#### Exercise set
• A. In the tribunal decision below, rewrite the order that begins "By 15 June 2020" more briefly, including its lettered items and keeping every document and date.
• B. Please reproduce the part of the tribunal decision below starting with "Outline of Submissions on behalf of the Applicant" and going on through "of these reasons.".
• C. According to the tribunal decision below, on what date was the hearing held?

#### Provided passage
--- --- ---

QUEENSLAND CIVIL AND ADMINISTRATIVE TRIBUNAL

CITATION:

Legal Services Commissioner v Bentley (No 3) [2020] QCAT 183

PARTIES:

Legal Services Commissioner

(applicant)

 

v

 

Zeke David Bentley

(respondent)

APPLICATION NO/S:

OCR225-18

MATTER TYPE:

Occupational regulation matters

DELIVERED ON:

5 June 2020

HEARING DATE:

1 May 2020

HEARD AT:

Brisbane

DECISION OF:

Hon Peter Lyons QC, Judicial Member

ORDERS:

  1. The applicant’s application filed on 7 April 2020 is dismissed.
  2. Orders 1 and 2 of the orders made on 3 April 2020 are replaced by the following:

“1. By 15 June 2020, the applicant is to send to each complainant a copy of the following documents:

  1. (a)
    The amended discipline application filed 17 May 2019;
  2. (b)
    Statement of Agreed Facts filed 14 October 2019;
  3. (c)
    Outline of Submissions on behalf of the Applicant filed 13 March 2020;
  4. (d)
    Outline of Submissions on behalf of the Respondent filed 23 March 2020; and
  5. (e)
    A copy of these reasons.
  1. The matter be listed for a telephone directions hearing, with the parties and the complainants or their legal representatives to attend by telephone or some other suitable means of remote communication at a time to be determined by the Tribunal’s registry.”

--- --- ---

#### Data shown
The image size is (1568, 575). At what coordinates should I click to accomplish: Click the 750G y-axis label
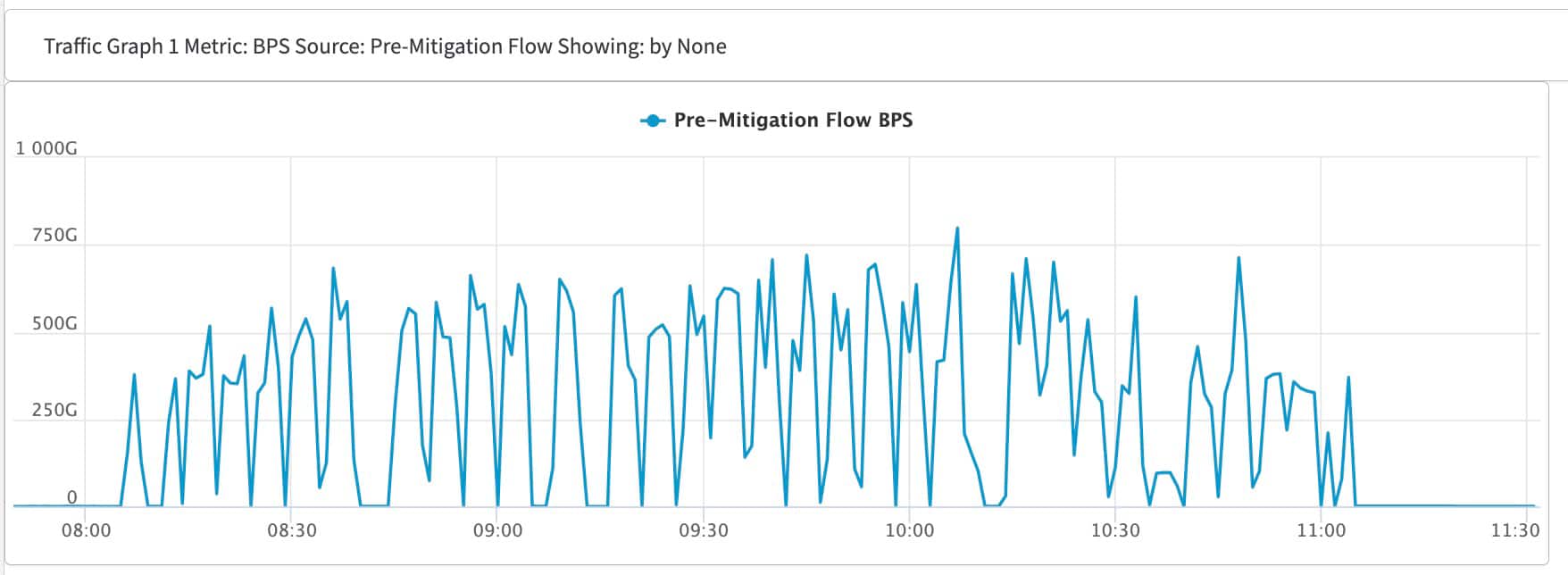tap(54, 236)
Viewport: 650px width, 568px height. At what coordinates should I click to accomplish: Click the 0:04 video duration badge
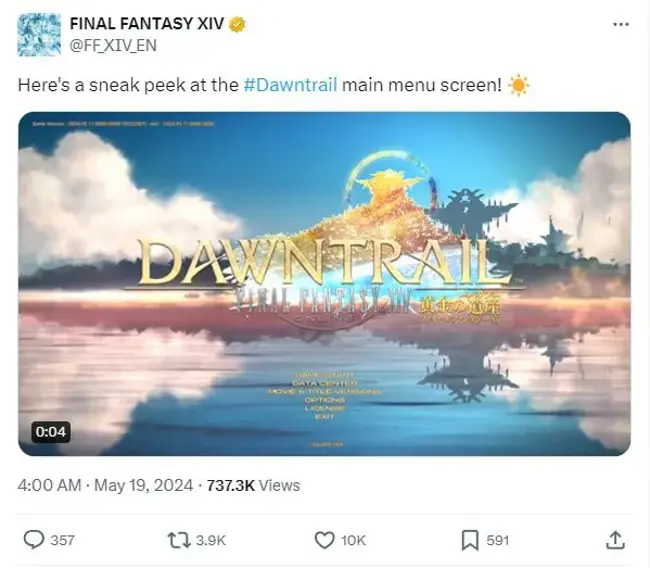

--- --- ---

#### Results for the exercise
• A. By 15 June 2020, the applicant must send each complainant copies of the amended discipline application (filed 17 May 2019), the Statement of Agreed Facts (filed 14 October 2019), the applicant's outline of submissions (filed 13 March 2020), the respondent's outline of submissions (filed 23 March 2020), and these reasons.

• B.
Outline of Submissions on behalf of the Applicant filed 13 March 2020;
  4. (d)
    Outline of Submissions on behalf of the Respondent filed 23 March 2020; and
  5. (e)
    A copy of these reasons.

• C. 1 May 2020